EXERCÍCIO PROPOSTO 1:
Responda com base na entrevista com o ministro da Justiça:
(a) Em que dia o ministro recebeu a ISTOÉ em seu gabinete?
(b) De quem o ministro afirma nunca ter recebido nenhuma crítica direta?
(c) Segundo o ministro, para que o ministro da Justiça deve atuar?
EXERCÍCIO PROPOSTO 2:
Prossiga a entrevista com o ministro da Justiça a partir da última resposta apresentada.

No dia 29 de outubro, no auge da fritura pelo chamado PT lulista, o ministro da Justiça, José Eduardo Cardozo, recebeu ISTOÉ em seu gabinete. Aparentando tranquilidade, a despeito de arder na fervura do fogo amigo – e inimigo – concedeu a entrevista abaixo:
ISTOÉ – O ex-presidente Lula reclamou com o sr. sobre abusos nas investigações?
Cardozo – Nunca recebi do presidente Lula nenhuma crítica direta e tenho tido com ele uma excelente relação. Pela imprensa, sei que setores do PT e da oposição criticam a minha postura de não “controlar” as investigações. Tenho minha consciência absolutamente tranquila em relação a isso. Em um Estado de Direito, o ministro da Justiça não deve jurídica e eticamente tentar controlar uma investigação, dizendo que não se investigue um amigo ou se puna inimigos. A lei é igual para todos. O ministro da Justiça só deve atuar para exigir que a lei seja cumprida, apurando eventuais abusos e arbitrariedades por parte de policiais.

MATERIAL FORNECIDO:

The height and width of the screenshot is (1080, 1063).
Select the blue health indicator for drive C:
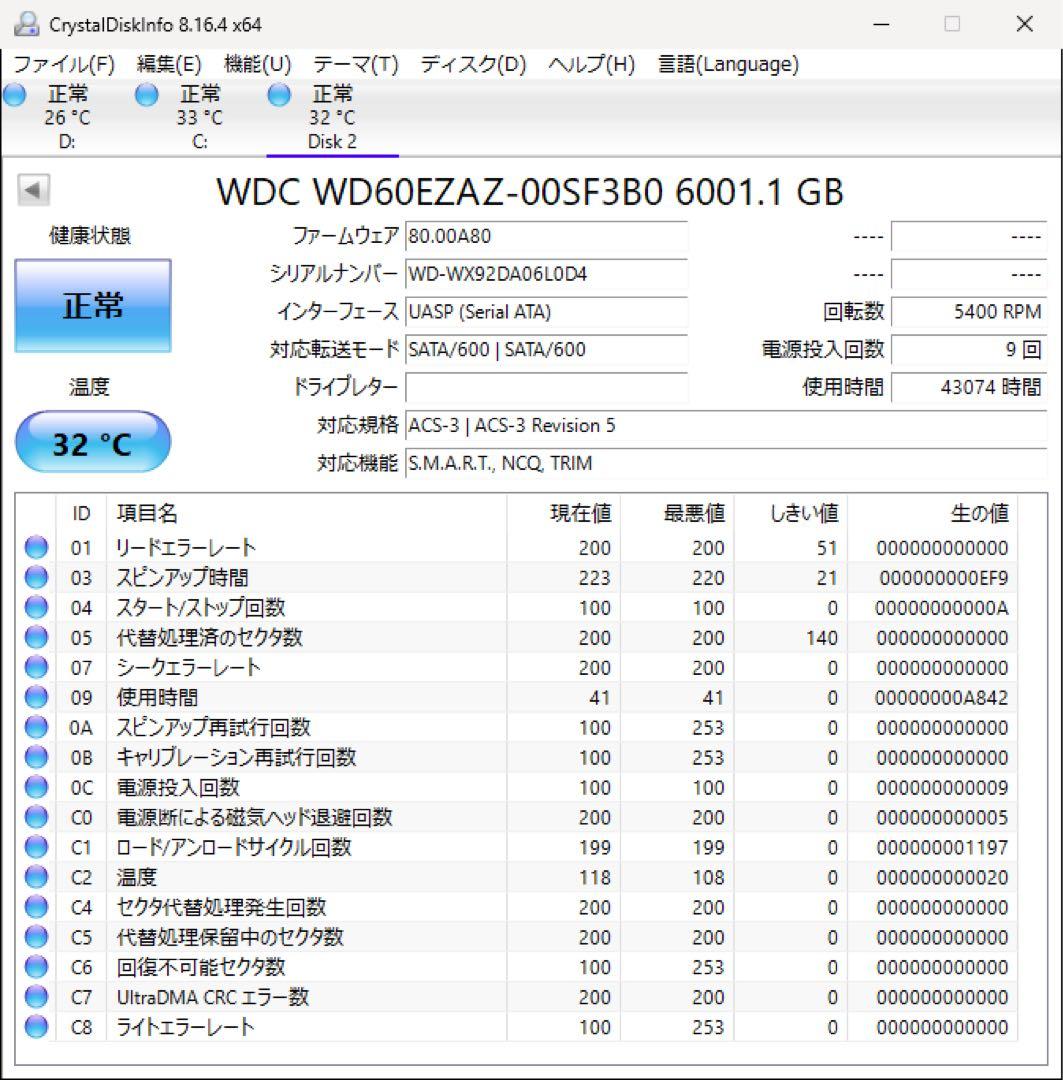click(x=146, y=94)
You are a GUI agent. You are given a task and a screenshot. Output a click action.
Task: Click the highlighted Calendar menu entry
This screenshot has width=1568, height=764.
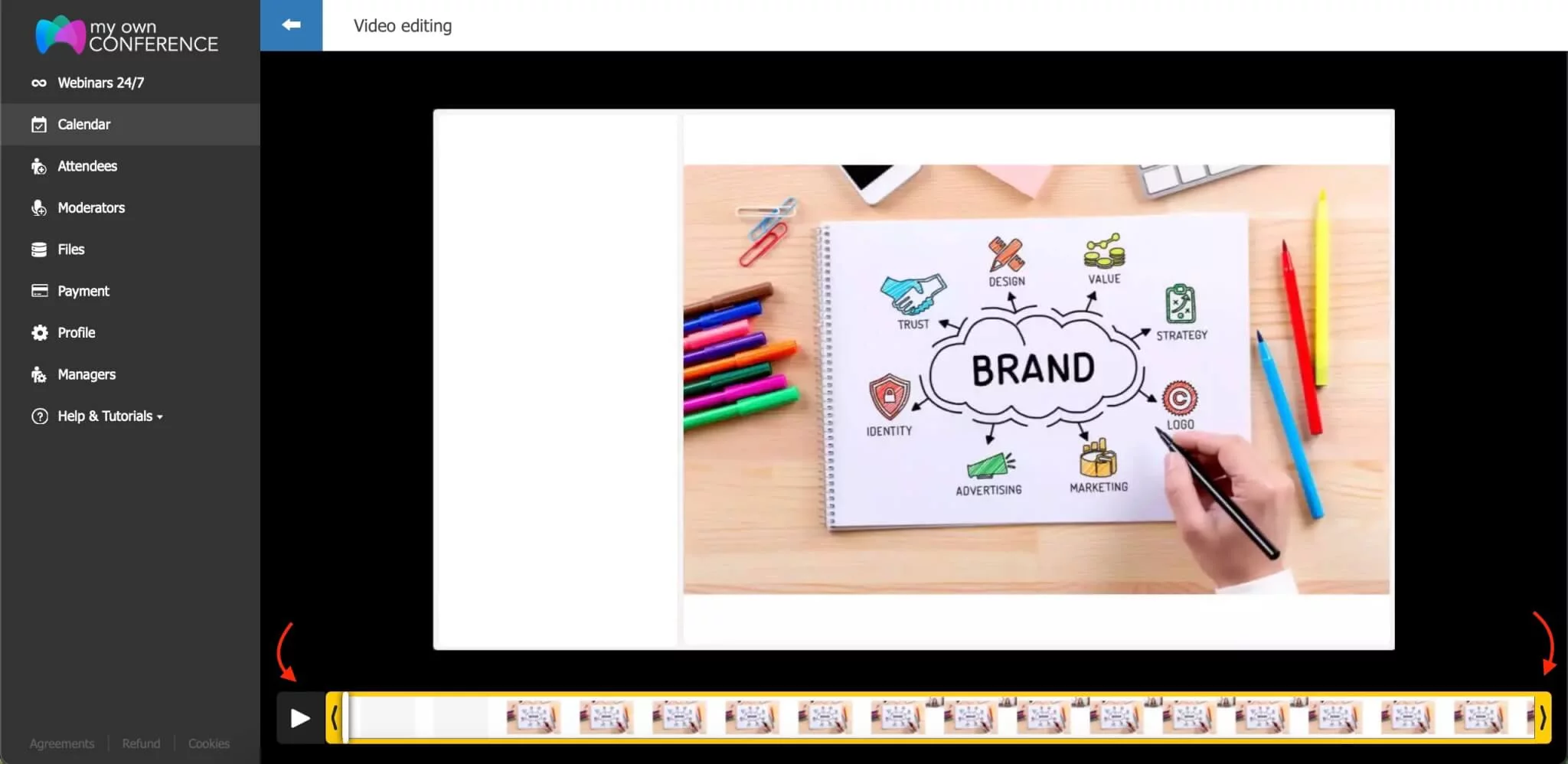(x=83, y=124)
--
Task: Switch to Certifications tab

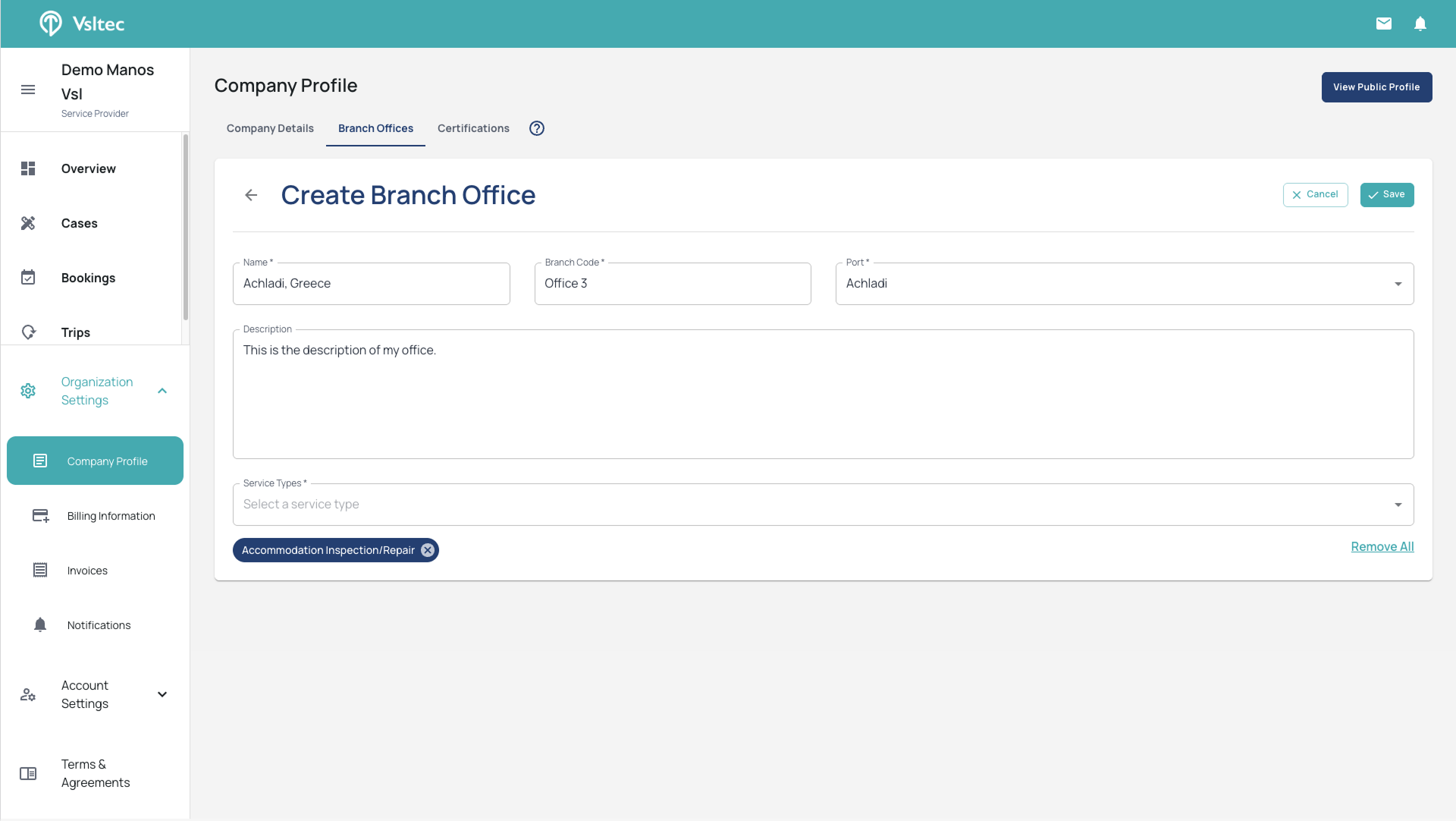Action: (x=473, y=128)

RESPOSTA 1:
(a) No dia 29 de outubro.
(b) Do presidente Lula.
(c) Só para exigir que a lei seja cumprida, apurando eventuais abusos e arbitrariedades por parte de policiais.

RESPOSTA 2:
ISTOÉ – O presidente do PT, Rui Falcão, disse que o ex-presidente Lula está sofrendo uma perseguição “inominável”. O sr. concorda?
Cardozo – O PT tem o direito de se manifestar sobre aquilo que crê. Já o ministro da Justiça não pode emitir juízo de valor sobre investigações que estão em curso. Salvo se houver alguma denúncia concreta de que algum mandamento legal foi violado por autoridades policiais. Nesse caso, o ministro da Justiça deve determinar a abertura de inquérito policial ou processo disciplinar e, ao seu final, emitir sua decisão.
ISTOÉ – O sr. acha que Lula e família estão sendo injustiçados?
Cardozo – Conheço o ex-presidente Lula há muitos anos, como cidadão e como petista. Acredito, sinceramente, que ele jamais se envolveria em desmandos de qualquer natureza, nem permitira que pessoas próximas o fizessem.
ISTOÉ – Se o sr. mesmo acha que “Lula jamais se envolveria em desmandos nem permitiria que pessoas próximas o fizessem”, não é razoável que ele próprio se sinta vítima de um abuso da PF?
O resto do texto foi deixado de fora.